-- Exercise aim --
Output each record below exactly, and include all of them.

-- Exercise inputs --

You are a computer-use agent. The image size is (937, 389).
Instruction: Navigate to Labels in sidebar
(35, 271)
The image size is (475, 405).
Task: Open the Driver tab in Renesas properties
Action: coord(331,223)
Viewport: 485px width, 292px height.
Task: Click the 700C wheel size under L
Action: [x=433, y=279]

-- Written answer --
You are a computer-use agent. The image size is (937, 389).
Instruction: Navigate to Labels in sidebar
(35, 271)
The image size is (475, 405).
Task: Open the Driver tab in Renesas properties
Action: coord(331,223)
Viewport: 485px width, 292px height.
Task: Click the 700C wheel size under L
Action: [x=433, y=279]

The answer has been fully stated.